During the extinction phase, when MCC region-specific pharmacological inactivation took place, aMCC inactivation blunted both behavioral and cardiovascular responses to the proximal threat, while pMCC inactivation had the opposite effect primarily on the behavior (Fig. 6A and B, extinction phases). More specifically, for the CS-directed VB, a linear mixed-model ANOVA revealed a significant interaction between treatment and area (F1, 264.70 = 22.24; P = 3.90E-06; Fig. 6A). Compared with saline, inactivation of the aMCC reduced CS-directed VB (Fig. 6A, left, extinction phase, post hoc contrast t-ratio265 = −4.27; P = 0.0001), while inactivation of the pMCC showed a small although significant increase (Fig. 6A, right, extinction phase post hoc contrast t-ratio265 = 2.40; P = 0.017). For the cardiovascular response (MAP) during the CS period, there was a significant treatment by area interaction (F1, 264.45 = 17.55; P = 3.81E-05, Fig. 6B). Compared with control, inactivation of the aMCC reduced the MAP response during the CS period (Fig. 6B, left, extinction phase control vs. inactivation t-ratio 265 = −4.78; P = 0.0001), while inactivation of the pMCC had no effect (Fig. 6B, right, extinction phase).
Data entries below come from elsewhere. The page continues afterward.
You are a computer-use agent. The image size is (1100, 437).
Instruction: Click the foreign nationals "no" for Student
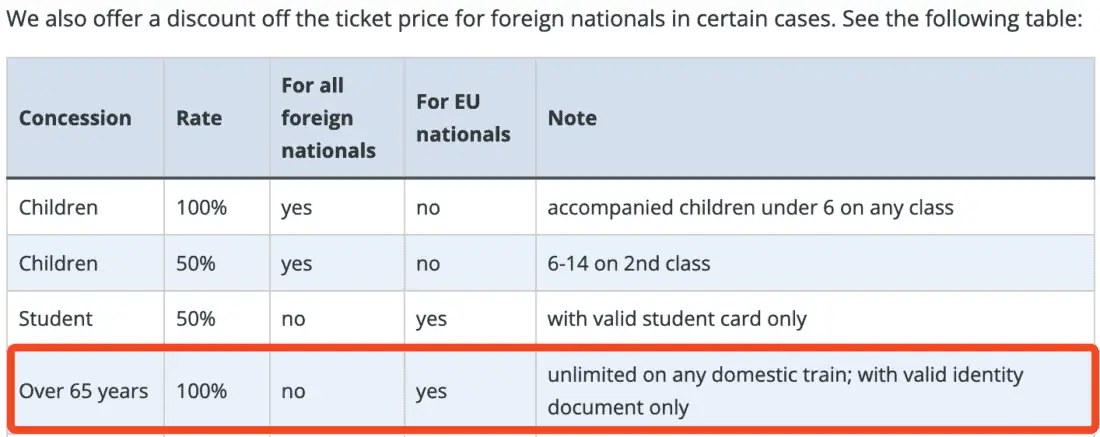coord(293,319)
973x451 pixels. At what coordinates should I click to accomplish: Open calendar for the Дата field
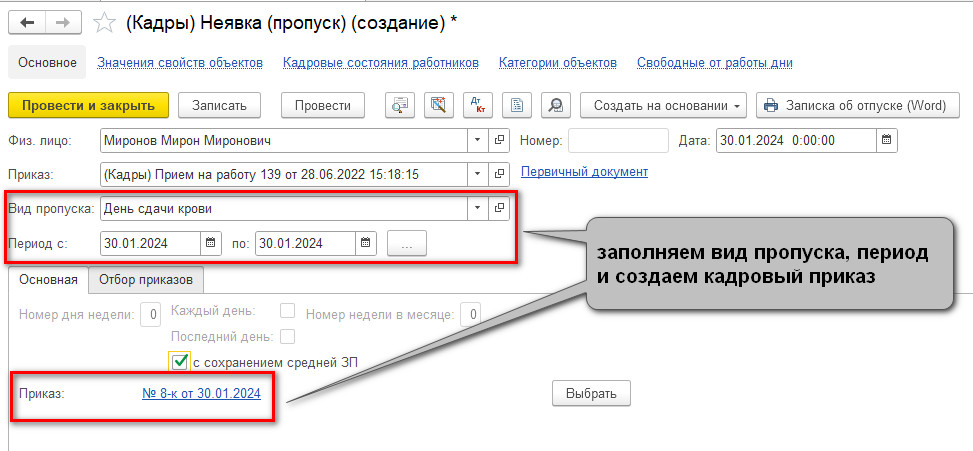pos(886,140)
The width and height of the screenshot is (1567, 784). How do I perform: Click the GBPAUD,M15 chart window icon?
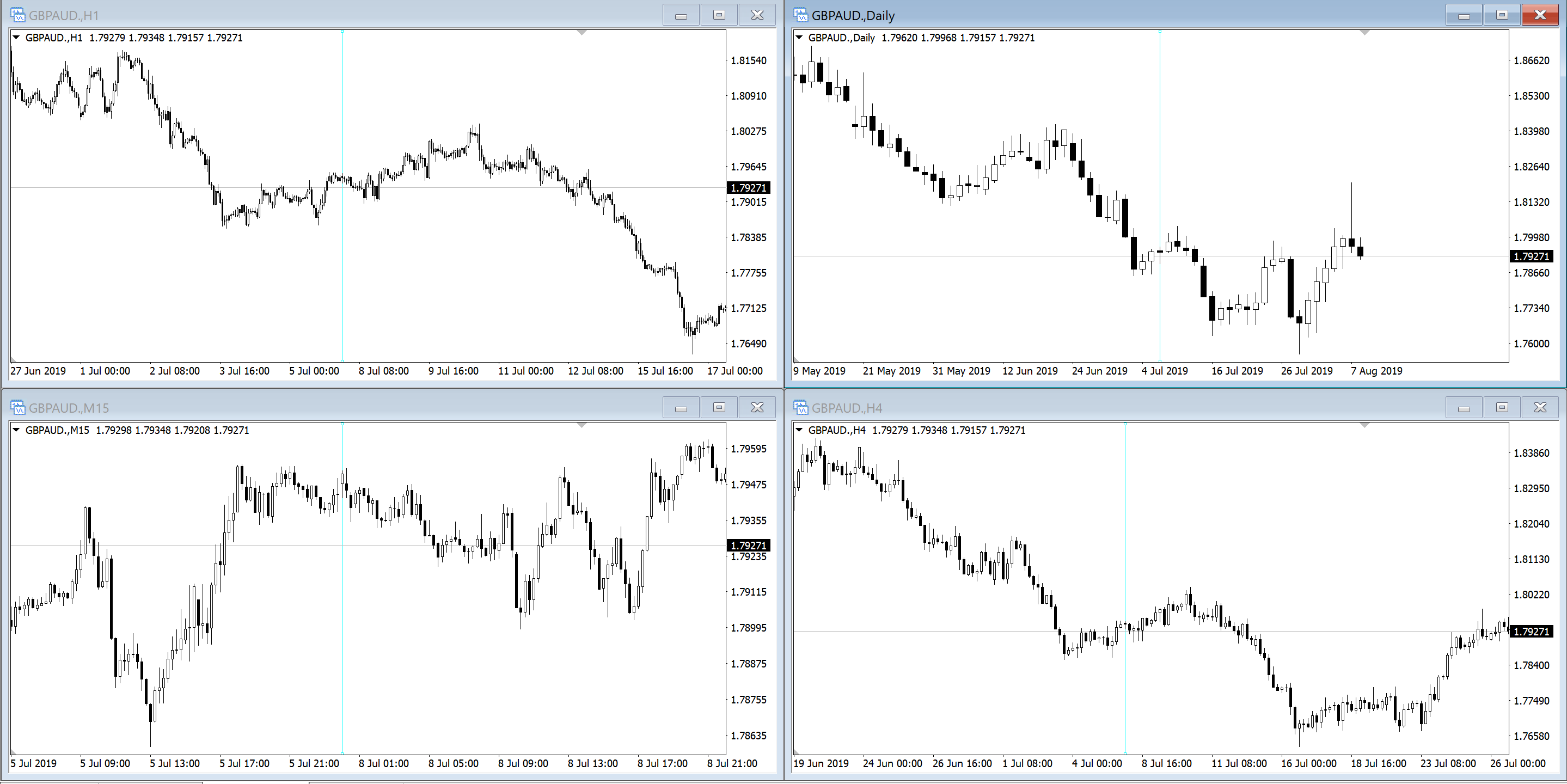coord(17,407)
During the recall phase, which occurred the following day after the acute region-specific manipulation took place during the extinction, the analysis of CS-directed VB revealed a significant interaction between treatment and area (F1, 208.90 = 7.49; P = 0.007), with only animals that had received inactivation of pMCC the previous day, displaying an increased CS-directed VB response throughout the recall session (Fig. 6A, right, Recall phase post hoc contrast t-ratio209 = 3.40; P = 0.0008). For the cardiovascular response, the analysis showed a significant interaction between area and time (F1, 200.25 = 4.05; P = 0.046). Follow-up ANOVAs across CS pairs for each area indicated that this interaction was driven by a significant treatment effect for aMCC only (F1, 90 = 14.38; P = 0.0003), with animals that had received inactivation of aMCC the previous day, displaying a reduced MAP response during the CS period throughout the recall session (Fig. 6B left, recall phase post hoc contrast t-ratio90 = −3.79; P = 0.0003).
Discussion
Taking into account potential anatomical and functional heterogeneity within the dACC with respect to its anterior (aMCC) and posterior (pMCC) extents and using specific paradigms to study the response to distal and proximal threat, this investigation revealed the differential contributions of these two subregions to the regulation of threat processing in the common marmoset. The aMCC was involved in both the behavioral response to distal threat associated with anxiety and the behavioral and cardiovascular responses in the regulation of conditioned, proximal threat associated with fear. In contrast, the pMCC played an opposite role but primarily in the behavioral responses to both uncertain, distal and certain, proximal threat.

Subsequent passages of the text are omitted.